Many stories today that deal with issues we have discussed before, with only two new things really worthy of note.
The first is the passing of Neil Armstrong, which was covered in the Financial Times (FT) with “Reluctant hero who believed he was just doing his job” (p. 2), the New York Times (NYT) with “Neil Armstrong Dies at 82; Made ‘Giant Leap’ as First Man on the Moon” (p. A17), and the Wall Street Journal (WSJ) with “He Left Big Footprints on Both the Moon, Earth” (p. A2). My first reaction was that this should have received more coverage—I mean, stepping on another world for the first time is something that has only happened once, ever, to one human being, among the billions of human beings that have been and will be. Given Armstrong’s modesty and humility, however, perhaps the coverage was appropriate after all. I was four years old when he walked on the moon, but I stayed up to watch, and I still remember the gray, scratchy TV picture. Godspeed, Neil, and all the best to you and your family.

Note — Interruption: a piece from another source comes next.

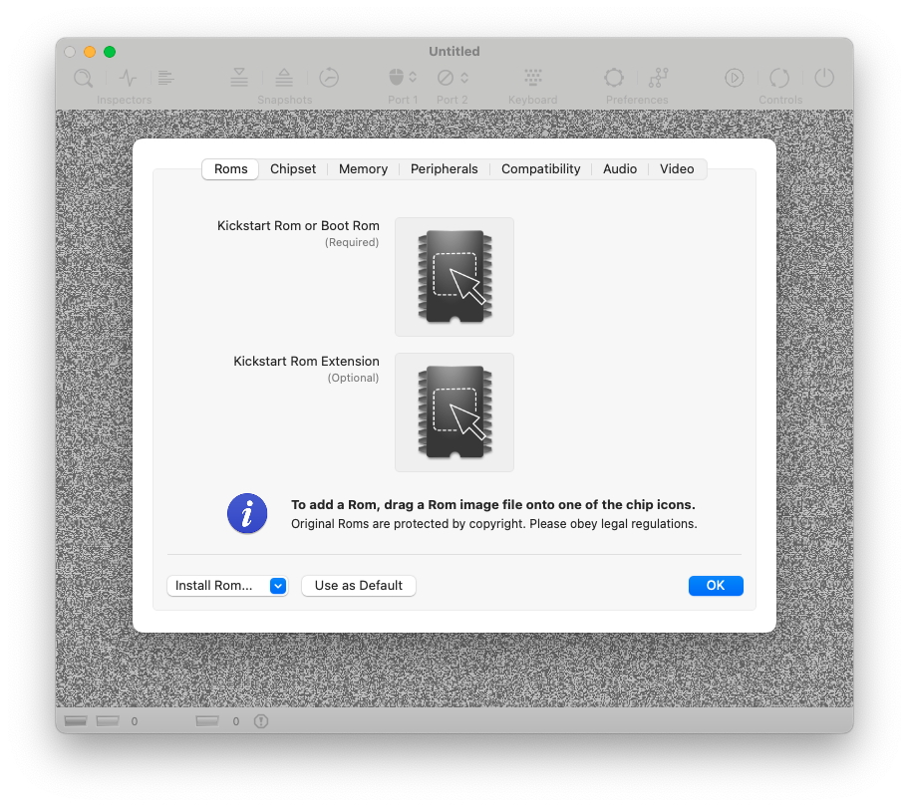Viewport: 909px width, 807px height.
Task: Click the Kickstart Rom chip icon
Action: (x=455, y=277)
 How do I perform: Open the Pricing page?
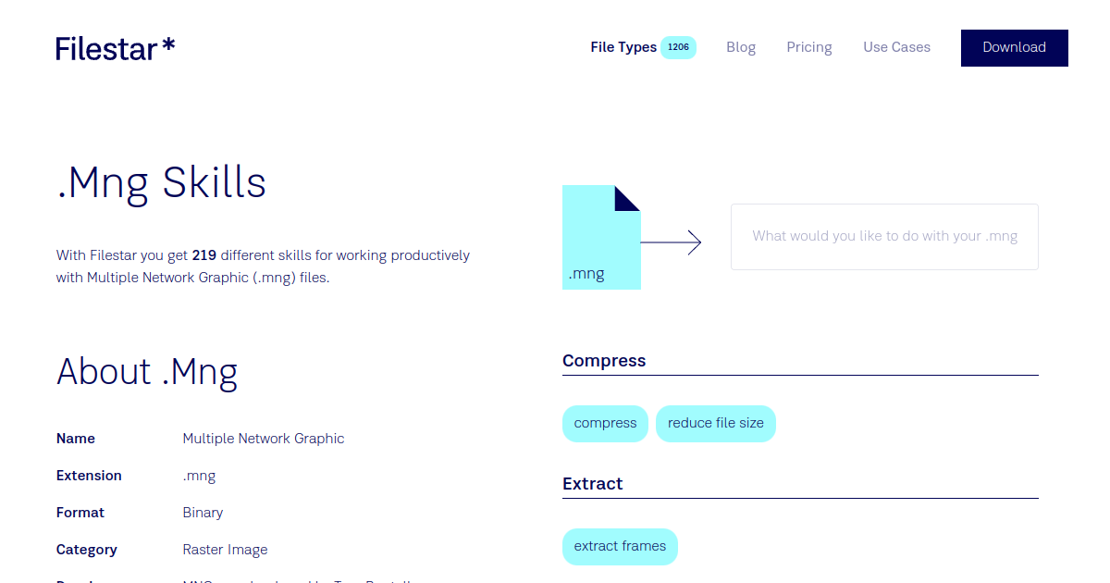click(808, 46)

The second noteworthy item today is more worrisome. I mentioned in a previous post (“Economic Shock,” June 14) that a couple of years ago, I attended a conference where protectionism was raised as an issue that would become a problem if things didn’t get better. That post highlighted some articles and reasons why the problem was getting worse, and today we find not one, but two stories with examples.
Both are on page B1 of the WSJ: “Backdating of Tariff Fuels Fight Over Chinese Tires,” which deals with U.S. tariff measures, and “France Claims Hyundai Dumps Cars.” The really interesting one is the U.S. story. In response to a court ruling that struck down a previous tariff aimed at cheap Chinese goods, Congress passed a retroactive law that imposes tariffs back to an earlier period during which the court had just ruled they did not apply. There are a couple of takeaways here. First, Congress listened to the manufacturers and passed a law specifically designed to overrule a court decision. This is very protectionist. Second, the law arguably directly violates the Constitution, which prohibits ex post facto laws. So what you have here is a protectionist measure that violates the Constitution and benefits the manufacturers, passed at the directive of those manufacturers to replace a law that was explicitly declared invalid by a court. This is a bad sign, and the second story just proves that it is not limited to the U.S.
Other common stories include Europe, which continues to be a mess, as shown by headlines in the FT: over the weekend in “Tax shortfall imperils Portugal’s deficit target” (p. 2) and on Monday in “Budget hole undermines Spain’s plans” (p. 3), “French PM tells left not to oppose EU treaty” (p. 3), and “Belt tightening reaches heart of Germany” (p. 14). The NYT and WSJ both had similar or related articles. Once again, the problems have not been solved, and this realization is hitting the markets—again.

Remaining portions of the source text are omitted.